--- START Given records ---

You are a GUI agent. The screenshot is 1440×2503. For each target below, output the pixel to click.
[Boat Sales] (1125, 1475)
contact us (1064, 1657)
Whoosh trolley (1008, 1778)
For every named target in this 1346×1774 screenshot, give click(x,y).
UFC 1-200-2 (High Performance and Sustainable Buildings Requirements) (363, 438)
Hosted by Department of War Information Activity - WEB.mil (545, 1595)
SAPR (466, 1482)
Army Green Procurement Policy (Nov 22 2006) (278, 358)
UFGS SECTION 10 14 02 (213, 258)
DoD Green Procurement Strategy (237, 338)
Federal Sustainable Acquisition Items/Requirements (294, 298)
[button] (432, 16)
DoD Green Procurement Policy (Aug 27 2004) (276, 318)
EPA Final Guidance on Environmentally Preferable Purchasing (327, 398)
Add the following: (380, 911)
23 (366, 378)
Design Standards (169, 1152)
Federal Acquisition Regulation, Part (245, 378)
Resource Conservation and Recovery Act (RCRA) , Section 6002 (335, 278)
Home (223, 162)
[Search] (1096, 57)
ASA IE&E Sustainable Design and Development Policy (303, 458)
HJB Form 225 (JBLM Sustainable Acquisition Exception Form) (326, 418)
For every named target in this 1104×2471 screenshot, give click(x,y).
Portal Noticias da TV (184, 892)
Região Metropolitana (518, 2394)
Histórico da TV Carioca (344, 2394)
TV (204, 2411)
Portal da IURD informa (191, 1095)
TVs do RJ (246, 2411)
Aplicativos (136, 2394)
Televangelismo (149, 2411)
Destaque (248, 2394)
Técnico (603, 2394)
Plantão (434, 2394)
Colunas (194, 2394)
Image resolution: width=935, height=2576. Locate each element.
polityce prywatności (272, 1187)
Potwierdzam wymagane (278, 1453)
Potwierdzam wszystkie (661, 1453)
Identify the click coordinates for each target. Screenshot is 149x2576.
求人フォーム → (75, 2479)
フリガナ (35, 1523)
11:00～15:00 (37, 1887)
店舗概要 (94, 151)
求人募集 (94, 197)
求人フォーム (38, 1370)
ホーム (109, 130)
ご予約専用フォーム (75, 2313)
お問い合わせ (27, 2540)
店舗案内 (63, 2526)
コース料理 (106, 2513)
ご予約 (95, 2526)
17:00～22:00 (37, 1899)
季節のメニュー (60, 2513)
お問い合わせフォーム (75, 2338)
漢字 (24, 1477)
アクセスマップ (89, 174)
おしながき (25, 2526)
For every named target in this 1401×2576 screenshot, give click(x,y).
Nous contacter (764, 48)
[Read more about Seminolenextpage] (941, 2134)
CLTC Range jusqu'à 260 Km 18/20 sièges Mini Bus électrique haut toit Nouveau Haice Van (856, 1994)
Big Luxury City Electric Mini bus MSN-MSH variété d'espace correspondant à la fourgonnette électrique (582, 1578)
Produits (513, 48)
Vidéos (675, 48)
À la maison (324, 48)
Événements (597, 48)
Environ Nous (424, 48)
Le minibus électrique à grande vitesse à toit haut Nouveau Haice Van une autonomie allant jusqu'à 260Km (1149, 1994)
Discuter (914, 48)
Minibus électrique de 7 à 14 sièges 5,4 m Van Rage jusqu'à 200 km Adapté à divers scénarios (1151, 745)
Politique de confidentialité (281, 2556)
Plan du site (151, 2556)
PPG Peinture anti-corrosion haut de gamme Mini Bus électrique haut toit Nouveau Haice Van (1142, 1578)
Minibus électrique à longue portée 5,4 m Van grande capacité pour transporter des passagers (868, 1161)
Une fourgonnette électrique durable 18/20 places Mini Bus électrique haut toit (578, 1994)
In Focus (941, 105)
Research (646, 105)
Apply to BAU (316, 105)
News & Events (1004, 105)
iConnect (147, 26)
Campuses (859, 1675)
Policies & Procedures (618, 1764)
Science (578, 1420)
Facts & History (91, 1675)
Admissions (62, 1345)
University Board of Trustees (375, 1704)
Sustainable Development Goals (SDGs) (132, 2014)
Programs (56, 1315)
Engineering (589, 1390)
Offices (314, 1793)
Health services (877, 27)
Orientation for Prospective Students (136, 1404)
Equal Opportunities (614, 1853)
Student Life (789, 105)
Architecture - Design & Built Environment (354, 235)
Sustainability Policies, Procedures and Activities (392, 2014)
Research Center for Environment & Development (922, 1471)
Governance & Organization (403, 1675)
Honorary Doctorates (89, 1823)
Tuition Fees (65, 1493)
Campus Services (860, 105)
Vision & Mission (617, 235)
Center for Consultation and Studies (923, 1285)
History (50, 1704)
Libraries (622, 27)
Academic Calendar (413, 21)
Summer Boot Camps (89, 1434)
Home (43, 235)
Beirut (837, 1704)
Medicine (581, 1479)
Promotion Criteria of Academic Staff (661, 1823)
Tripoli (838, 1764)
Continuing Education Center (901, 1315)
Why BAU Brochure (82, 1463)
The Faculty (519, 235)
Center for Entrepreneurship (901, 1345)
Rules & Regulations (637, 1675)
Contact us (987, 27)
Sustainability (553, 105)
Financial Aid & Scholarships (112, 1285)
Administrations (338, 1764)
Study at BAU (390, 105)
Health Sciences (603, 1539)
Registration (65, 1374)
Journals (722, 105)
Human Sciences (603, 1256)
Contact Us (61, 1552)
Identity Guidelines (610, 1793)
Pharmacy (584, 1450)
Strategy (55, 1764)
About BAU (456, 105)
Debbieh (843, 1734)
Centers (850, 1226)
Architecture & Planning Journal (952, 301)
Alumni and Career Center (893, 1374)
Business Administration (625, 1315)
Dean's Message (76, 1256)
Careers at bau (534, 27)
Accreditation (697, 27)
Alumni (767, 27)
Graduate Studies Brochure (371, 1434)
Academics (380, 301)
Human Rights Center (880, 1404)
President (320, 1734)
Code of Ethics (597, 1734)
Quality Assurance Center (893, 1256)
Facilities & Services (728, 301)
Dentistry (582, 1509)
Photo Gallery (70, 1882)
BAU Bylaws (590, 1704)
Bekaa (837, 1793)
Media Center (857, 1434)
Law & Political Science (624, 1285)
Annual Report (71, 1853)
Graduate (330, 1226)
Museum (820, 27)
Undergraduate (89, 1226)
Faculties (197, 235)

--- END Given records ---

- [Set problem] Express the listing above as a two-column CSV with the columns "target" and "coordinates", one row per line, and put each value in its own quoted field with any line breaks replaced by spaces. Begin at the line that has "Une fourgonnette électrique" and stop after the line that has "Medicine (581, 1479)".

- [Response to the task]
target,coordinates
"Une fourgonnette électrique durable 18/20 places Mini Bus électrique haut toit","(578, 1994)"
"In Focus","(941, 105)"
"Research","(646, 105)"
"Apply to BAU","(316, 105)"
"News & Events","(1004, 105)"
"iConnect","(147, 26)"
"Campuses","(859, 1675)"
"Policies & Procedures","(618, 1764)"
"Science","(578, 1420)"
"Facts & History","(91, 1675)"
"Admissions","(62, 1345)"
"University Board of Trustees","(375, 1704)"
"Sustainable Development Goals (SDGs)","(132, 2014)"
"Programs","(56, 1315)"
"Engineering","(589, 1390)"
"Offices","(314, 1793)"
"Health services","(877, 27)"
"Orientation for Prospective Students","(136, 1404)"
"Equal Opportunities","(614, 1853)"
"Student Life","(789, 105)"
"Architecture - Design & Built Environment","(354, 235)"
"Sustainability Policies, Procedures and Activities","(392, 2014)"
"Research Center for Environment & Development","(922, 1471)"
"Governance & Organization","(403, 1675)"
"Honorary Doctorates","(89, 1823)"
"Tuition Fees","(65, 1493)"
"Campus Services","(860, 105)"
"Vision & Mission","(617, 235)"
"Center for Consultation and Studies","(923, 1285)"
"History","(50, 1704)"
"Libraries","(622, 27)"
"Academic Calendar","(413, 21)"
"Summer Boot Camps","(89, 1434)"
"Home","(43, 235)"
"Beirut","(837, 1704)"
"Medicine","(581, 1479)"